Сообщая все это, Видаль наблюдал за господином с тем неослабным вниманием, с каким хирург следит за движениями своего скальпеля. Черты коннетабля выражали глубокое горе, однако без униженности и угнетенности, какие ему обычно сопутствуют. Они выражали и гнев и стыд, но и эти чувства были у него благородны; он сокрушался о том, что его невеста и племянник презрели честь, верность и добродетель; но не о собственном позоре и не о тех утратах, какие навлекло на него их преступление.
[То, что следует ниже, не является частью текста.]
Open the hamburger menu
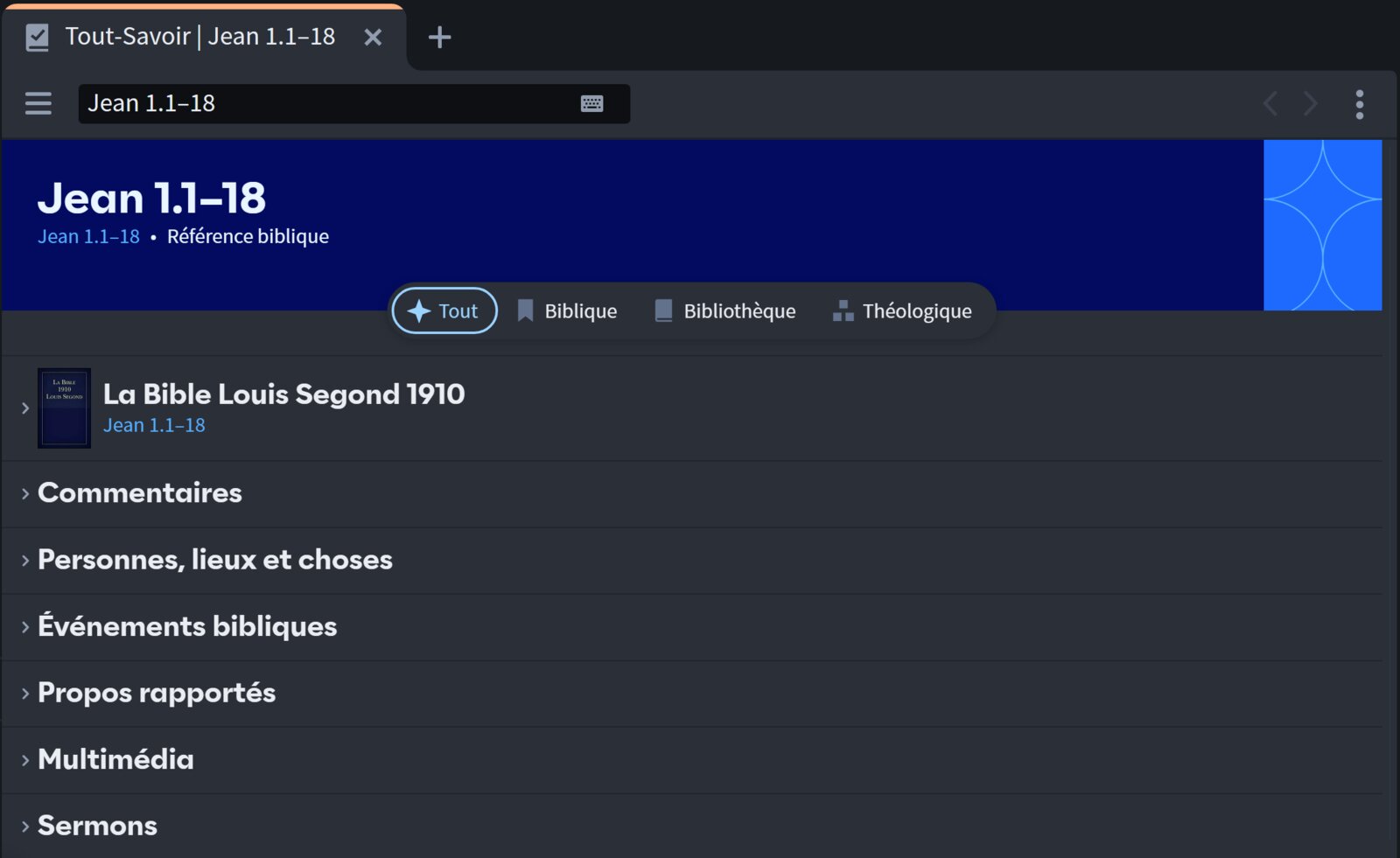Screen dimensions: 1400x858 (38, 103)
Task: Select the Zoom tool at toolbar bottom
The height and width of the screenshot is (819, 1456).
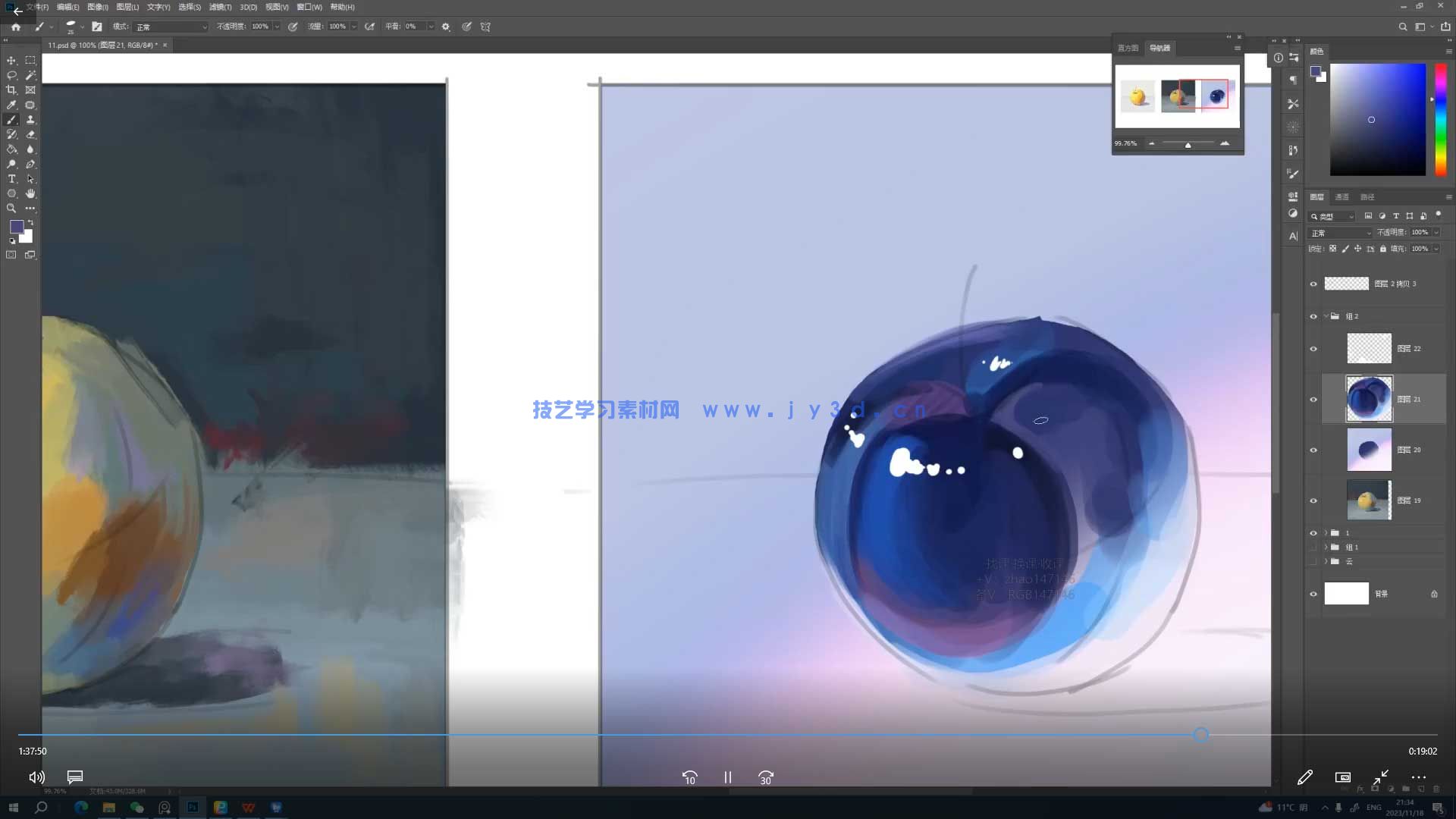Action: pos(11,208)
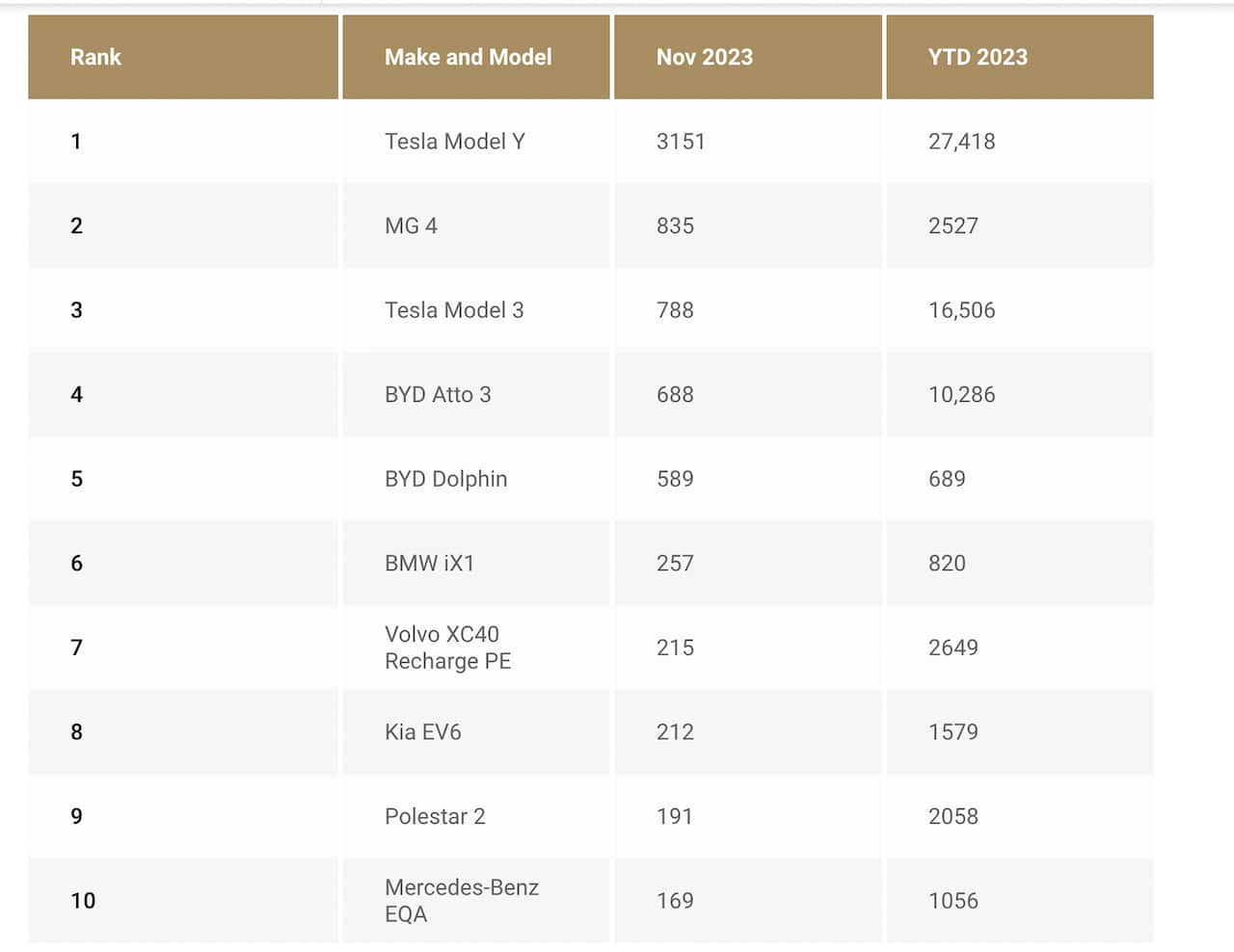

Менестрель настолько был поражен переменой, которая произошла в коннетабле вслед за первыми минутами отчаяния, что, отступив немного назад и глядя на него с изумлением и восхищением, воскликнул:
— Мы слыхали в Палестине о святых мучениках, но это способно затмить их!
— Тут нечему так уж дивиться, мой друг, — терпеливо ответил коннетабль. — Ведь нас пронзает или оглушает лишь первый удар копья или булавы, а следующие ощущаются уже менее сильно.
— Но подумайте, милорд, — сказал Видаль. — Утрачено все: любовь, владения, высокая должность, громкая слава. Вчера — первый среди знати, сегодня — лишь бедный паломник!
— Уж не забавляешься ли ты моим несчастьем? — сурово спросил Хьюго. — Впрочем, над ним, конечно, уже потешаются за моей спиной. Так знай же, менестрель, а если хочешь, сложи про это песню: Хьюго де Лэси, утратив все, что вез с собою в Палестину, и все, что оставил на родине, остается господином своего духа; и бедствия способны сломить его не более, чем ветер, обрывающий с дуба листву, способен вырвать его с корнем.
— Клянусь могилой отца! — воскликнул менестрель восхищенно. — Благородство этого человека обезоруживает меня! — Быстро подойдя к коннетаблю, он преклонил колено и взял его руку жестом более вольным, чем обычно дозволялось с людьми такого ранга, как де Лэси. — Пожимая эту благородную руку, — начал Видаль, — я отказываюсь…
Но прежде чем он произнес еще хотя бы слово, Хьюго де Лэси, должно быть, чувствуя, что подобная вольность оскорбляет его в бедственном его положении, отнял свою руку и, сурово нахмурившись, велел менестрелю встать и не забывать, что несчастья еще не делают де Лэси предметом для шутовских представлений.
Получив такой отпор, Рено Видаль встал.
— Я позабыл, — сказал он, — расстояние между странствующим музыкантом из Арморики и знатным норманнским бароном. Я думал, что общая глубина скорби и общий порыв радости уничтожают, хотя бы на мгновение, искусственные преграды, разделяющие людей. Что ж! Пусть все так и будет! Живите в границах вашего ранга, милорд, как жили до сих пор в ваших башнях, окруженных рвами: и пусть не потревожит вас сочувствие ничтожных людей вроде меня. Мне остается выполнить свой долг.
— Теперь путь наш лежит к замку Печальный Дозор, — сказал барон, обращаясь к Филиппу Гуарайну. — Видит Бог, замок заслуживает свое название. Там мы собственными глазами проверим истинность всех горестных вестей. Сойди с коня, менестрель, и дай его мне. Хотел бы я, Гуарайн, чтобы нашелся конь и для тебя. Что до Видаля, то его присутствие там не столь необходимо. Я встречу врагов своих и свои несчастья как подобает мужчине. В этом ты можешь не сомневаться, менестрель. И не хмурься так. Я не забываю старых соратников.
— Один из них, милорд, уж, наверное, вас не забудет, — ответил менестрель обычным своим двусмысленным тоном.